Windows Communication Foundation (WCF) is an SDK for developing and deploying services on Windows. WCF provides a runtime environment for your services, enabling you to expose CLR types as services, and to consume other services as CLR types. Although in theory you could build services without WCF, in practice building services is significantly easier with WCF. WCF is Microsoft’s implementation of a set of industry standards defining service interactions, type conversion, marshaling, and various protocols’ management. Because of that, WCF provides interoperability between services. WCF provides developers with the essential off-the-shelf plumbing required by almost any application, and as such, it greatly increases productivity.

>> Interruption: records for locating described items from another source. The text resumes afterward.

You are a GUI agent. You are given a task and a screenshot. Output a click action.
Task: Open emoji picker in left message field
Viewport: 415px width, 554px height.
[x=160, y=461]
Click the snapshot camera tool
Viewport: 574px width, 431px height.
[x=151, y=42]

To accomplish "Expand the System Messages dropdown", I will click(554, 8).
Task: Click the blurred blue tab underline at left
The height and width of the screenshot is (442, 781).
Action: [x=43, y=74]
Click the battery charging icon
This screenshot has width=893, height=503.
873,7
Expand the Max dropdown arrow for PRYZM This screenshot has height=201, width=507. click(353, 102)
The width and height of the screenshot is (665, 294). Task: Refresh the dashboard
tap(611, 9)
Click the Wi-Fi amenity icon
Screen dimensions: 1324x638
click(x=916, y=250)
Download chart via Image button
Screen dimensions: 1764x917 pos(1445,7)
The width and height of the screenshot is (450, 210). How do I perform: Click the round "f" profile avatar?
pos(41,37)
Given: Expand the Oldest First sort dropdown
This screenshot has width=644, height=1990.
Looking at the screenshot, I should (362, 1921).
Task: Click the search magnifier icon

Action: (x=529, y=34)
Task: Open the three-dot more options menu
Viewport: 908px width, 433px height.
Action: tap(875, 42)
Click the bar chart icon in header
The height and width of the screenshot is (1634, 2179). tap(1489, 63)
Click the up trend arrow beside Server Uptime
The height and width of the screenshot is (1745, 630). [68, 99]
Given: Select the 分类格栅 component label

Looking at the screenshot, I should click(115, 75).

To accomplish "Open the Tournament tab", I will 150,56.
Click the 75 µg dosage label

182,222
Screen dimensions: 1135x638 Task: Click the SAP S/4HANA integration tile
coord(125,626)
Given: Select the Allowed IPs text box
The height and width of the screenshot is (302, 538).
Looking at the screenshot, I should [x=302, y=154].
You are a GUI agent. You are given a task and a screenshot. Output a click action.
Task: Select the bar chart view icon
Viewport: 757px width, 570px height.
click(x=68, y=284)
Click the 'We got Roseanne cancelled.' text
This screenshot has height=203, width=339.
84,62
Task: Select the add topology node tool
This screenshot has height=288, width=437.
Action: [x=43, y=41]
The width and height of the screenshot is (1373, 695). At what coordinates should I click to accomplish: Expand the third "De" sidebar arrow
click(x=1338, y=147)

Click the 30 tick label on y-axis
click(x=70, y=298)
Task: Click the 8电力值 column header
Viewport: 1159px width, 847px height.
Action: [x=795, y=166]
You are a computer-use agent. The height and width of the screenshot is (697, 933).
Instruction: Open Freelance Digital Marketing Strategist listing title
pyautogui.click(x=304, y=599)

The first release of WCF provides many useful facilities for developing services, such as hosting, service instance management, asynchronous calls, reliability, transaction management, disconnected queued calls, and security. WCF also has an elegant extensibility model that you can use to enrich the basic offering. In fact, WCF itself is written using this extensibility model. The rest of the chapters in this book are dedicated to those aspects and features. Most all of the WCF functionality is included in a single assembly called System.ServiceModel.dll in the System.ServiceModel namespace.

WCF is part of .NET 3.0 and requires .NET 2.0, so it can only run on operation systems that support it. Presently this list consists of Windows Vista (client and server), Windows XP SP2, and Windows Server 2003 SP1 or their later versions.